Unijne przepisy bywają upierdliwe, ale to dzięki nim polscy przedsiębiorcy
zyskali dostęp do zagranicznych rynków, do Polski napłynął kapitał, a
rodacy pojechali do pracy w Wielkiej Brytfannie.
Suwerenowi też się przy okazji poprawiło; przykładowo, nie płaci pierdylion
za roaming w UE. Pojedź do Gruzji, to docenisz eurokratów.
W latach 30. ubiegłego wieku państwa toczyły wojny celne i skończyło się to
słabo.
Władimir Władimirowicz woli mieć do czynienia z pojedynczymi krajami,
zamiast zjednoczoną UE, dlatego bardzo lubi Orbanów, Tsiprasów i
Kaczyńskich, o pomniejszych pożytecznych idiotach pokroju Rydzyka, Korwina
czy Kukiza nie wspominając.
--
uzdrawiam
Grzesiek
adres: grzegorz.tracz[NA]ifj.edu.pl
"Kiedy zaczynają dużo mówić o patriotyzmie, bogu, honorze i ojczyźnie to na
pewno znowu coś ukradli."
Michaił Sałtykow Szczedrin
https://www.flickr.com/photos/146081681@N02/albums
-
122. Data: 2018-07-18 14:47:47
Temat: Re: Materiał z tv
Od: Kviat
W dniu 2018-07-18 o 13:42, Liwiusz pisze:
> W dniu 2018-07-18 o 13:20, Kviat pisze:
>> ",,Kobieta przesiąka poglądami człowieka, z którym sypia.
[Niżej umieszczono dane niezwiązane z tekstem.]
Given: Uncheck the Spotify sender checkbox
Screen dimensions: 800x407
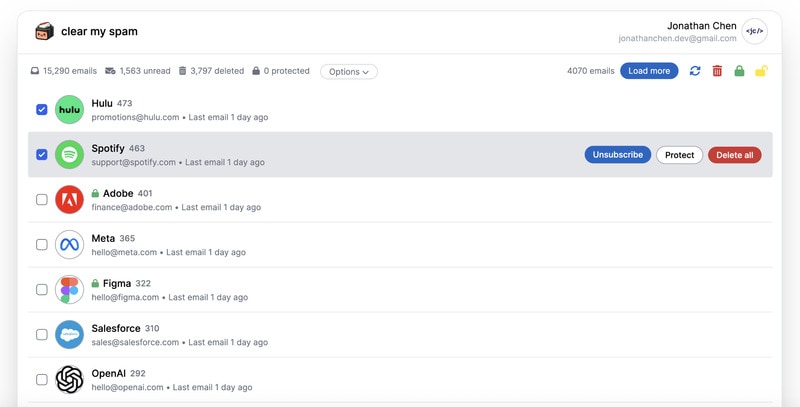Looking at the screenshot, I should tap(42, 155).
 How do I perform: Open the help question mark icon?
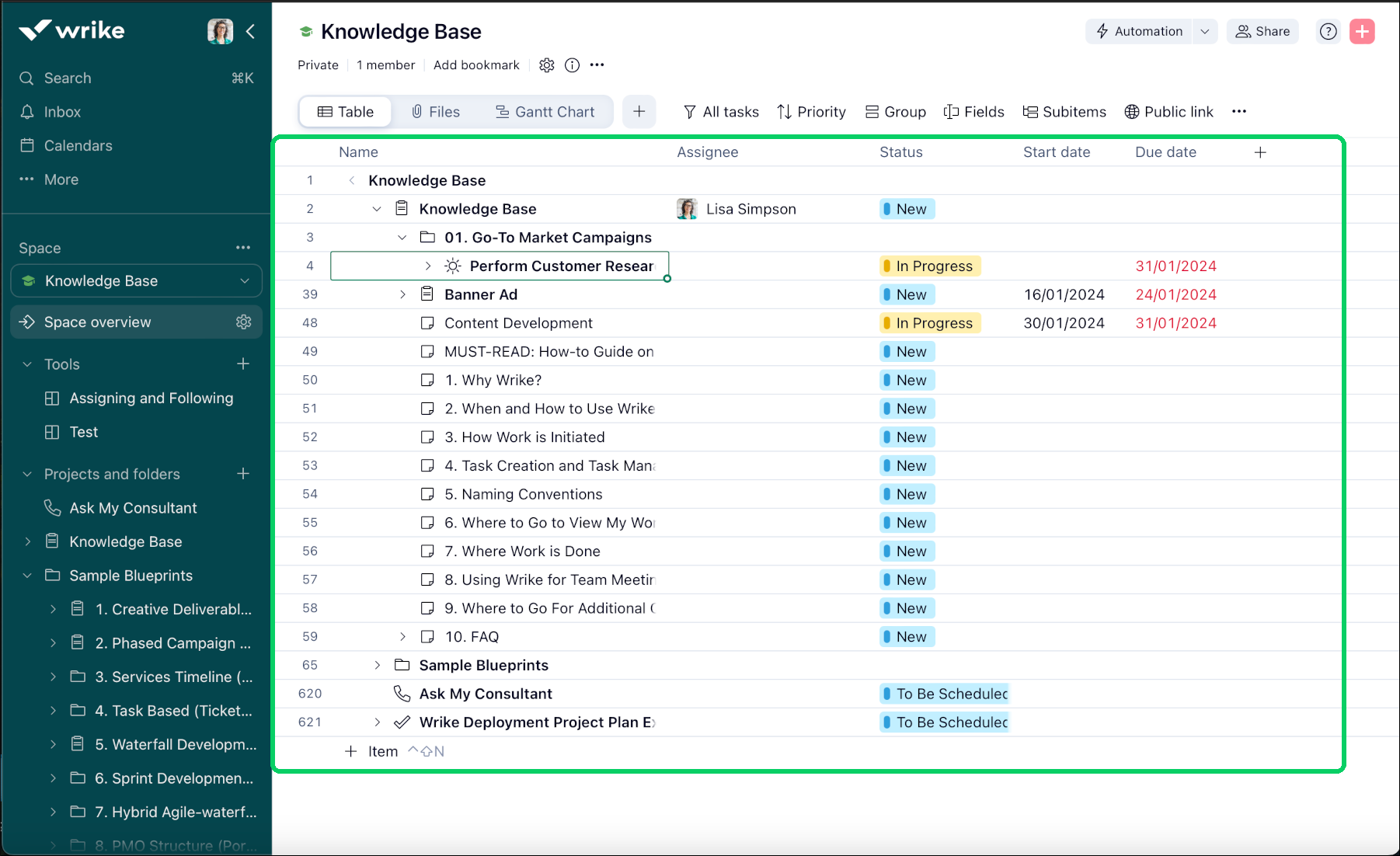point(1329,31)
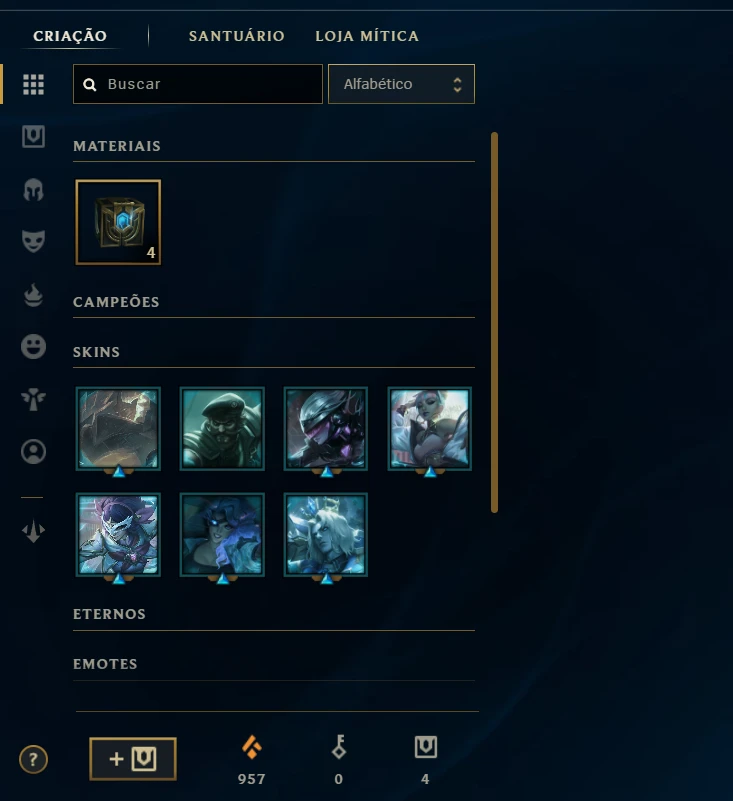
Task: Filter loot by champions helmet icon
Action: click(33, 190)

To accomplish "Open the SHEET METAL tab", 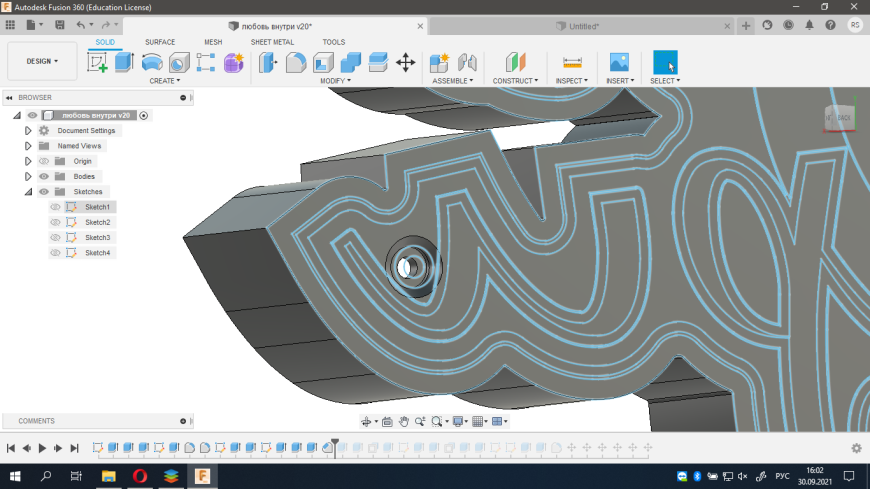I will tap(273, 42).

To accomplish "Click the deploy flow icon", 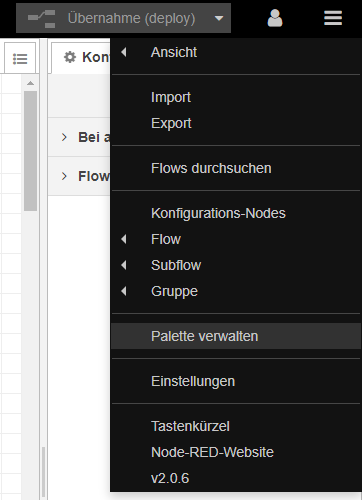I will pos(42,19).

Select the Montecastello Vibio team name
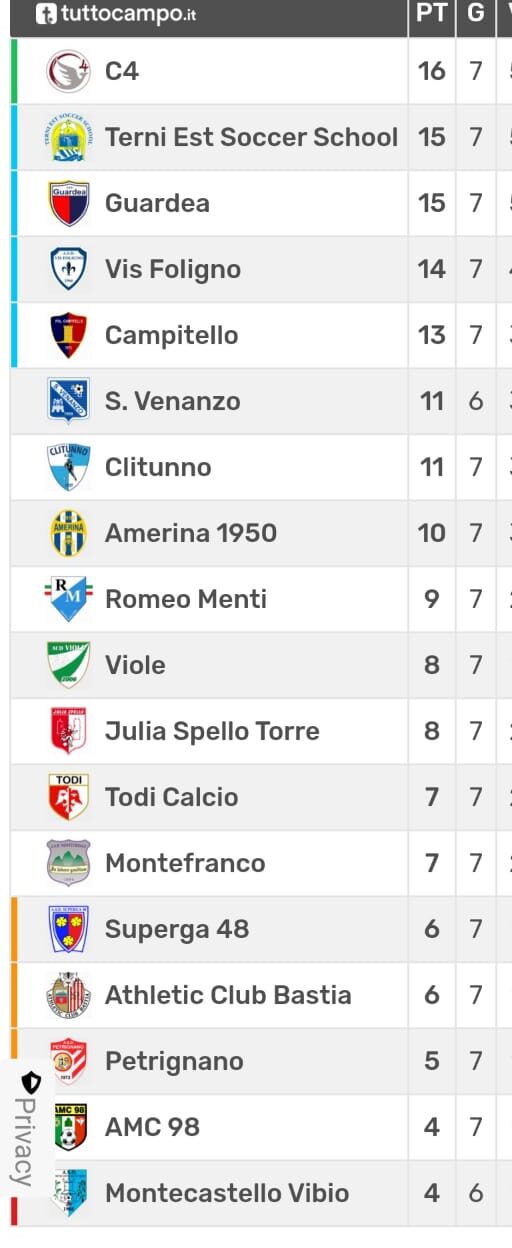tap(227, 1193)
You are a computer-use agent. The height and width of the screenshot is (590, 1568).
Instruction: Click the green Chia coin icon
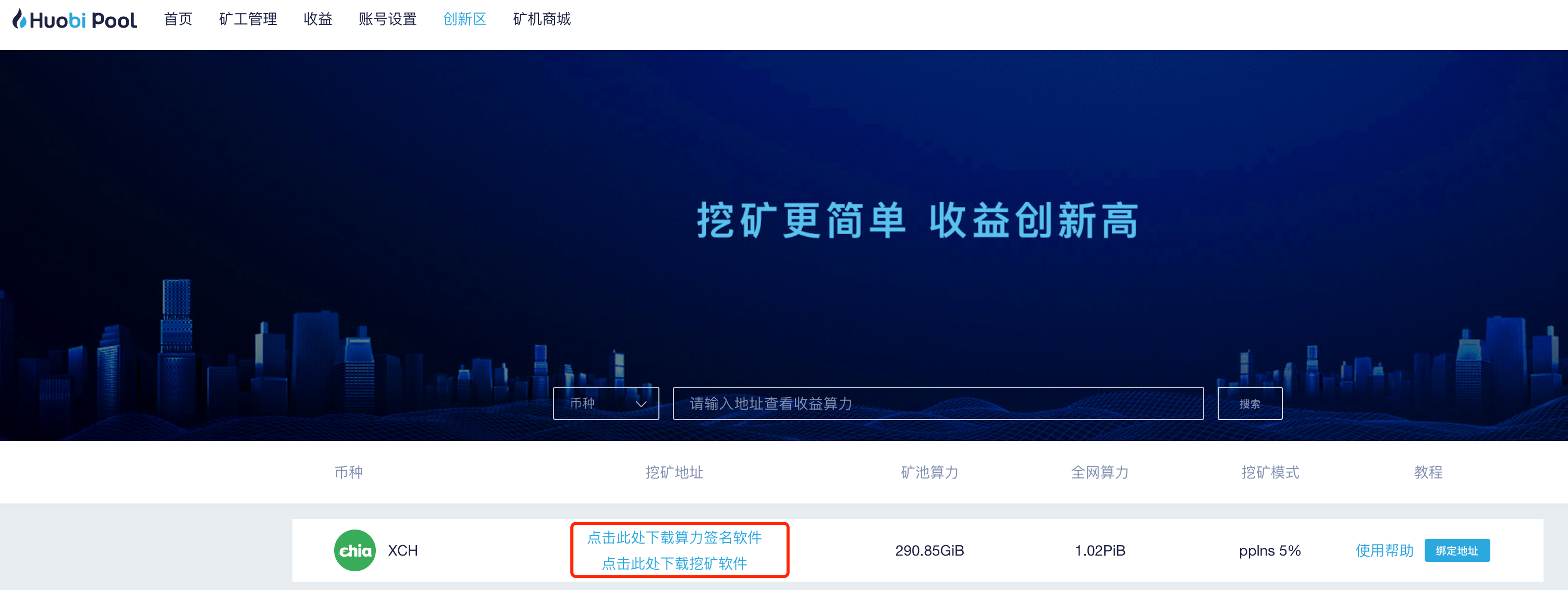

Ostatecznie
>> (Natura czy Bóg - nie będziemy się spierać) nie po to tak skonstruował
>> mężczyzn, by setki tysięcy plemników się marnowały; wnikają one w
>> ciało kobiety i przerabiają ją na obraz i podobieństwo mężczyzny, do
>> którego ona należy".
>
> Można się z tym poglądem zgadzać, można się nie zgadzać,
Nie można się zgadzać z tym "poglądem".
To są braki w wykształceniu, a nie pogląd. Plemniki nie przerabiają
kobiety na obraz i podobieństwo mężczyzny.
I kobieta to nie rzecz, żeby do kogoś należeć.
> ale aby z tego
> wnioskować, że ktoś nie lubi kobiet? Przecież to zupełnie odmienne sprawy.
Żeby mieć takie "poglądy" trzeba nie lubić kobiet.
>> ,,Kobiety zawsze udają, że pewien opór stawiają i to jest normalne.
>> Trzeba wiedzieć kiedy można, a kiedy nie".
>
> To rzeczywiście nieprawda, są kobiety, które oporu nie stawiają (np.
> kobiety zawodowo trudniące się nierządem)
Udajesz, że nie rozumiesz co powiedział?
> - ale znów - czy z faktu, że
> uważa się, że kobiety nie dają tyłka na prawo i lewo oznacza, że się ich
> nie lubi?
Nie wiem do czego się tutaj odnosisz, ale na pewno nie do wypowiedzi
Korwina, którą zacytowałem.
To bzdura, że gdy kobieta stawia opór, to zawsze udaje.
>> ,,Gdyby Pan się znał na kobietach, to by Pan wiedział, że zawsze się
>> troszeczkę gwałci".
>
> Czy w kontekście cytatu wyżej nie widzisz zależności?
Nie.
> Czy ze swoją żoną
> pierwszy seks wyglądał tak, że ona nogi rozłożyła i czekała z
> niecierpliwością, czy jednak pouprawiałeś trochę tej damsko-męskiej gry
> w pozory, kokieterie, "być może" itp.?
Ty chyba nie rozumiesz słowa gwałt. I nie interesuje mnie co robisz ze
swoją żoną.
To co Korwin powiedział, to kolejna bzdura o kobietach.
>> Inne jego kretynizmy na temat bicia dzieci czy niepełnosprawnych
>> znajdziesz samodzielnie, czy też ci pomóc?
>
> Jak będą to argumenty takiej samej jakości jak wyżej, to sobie daruj.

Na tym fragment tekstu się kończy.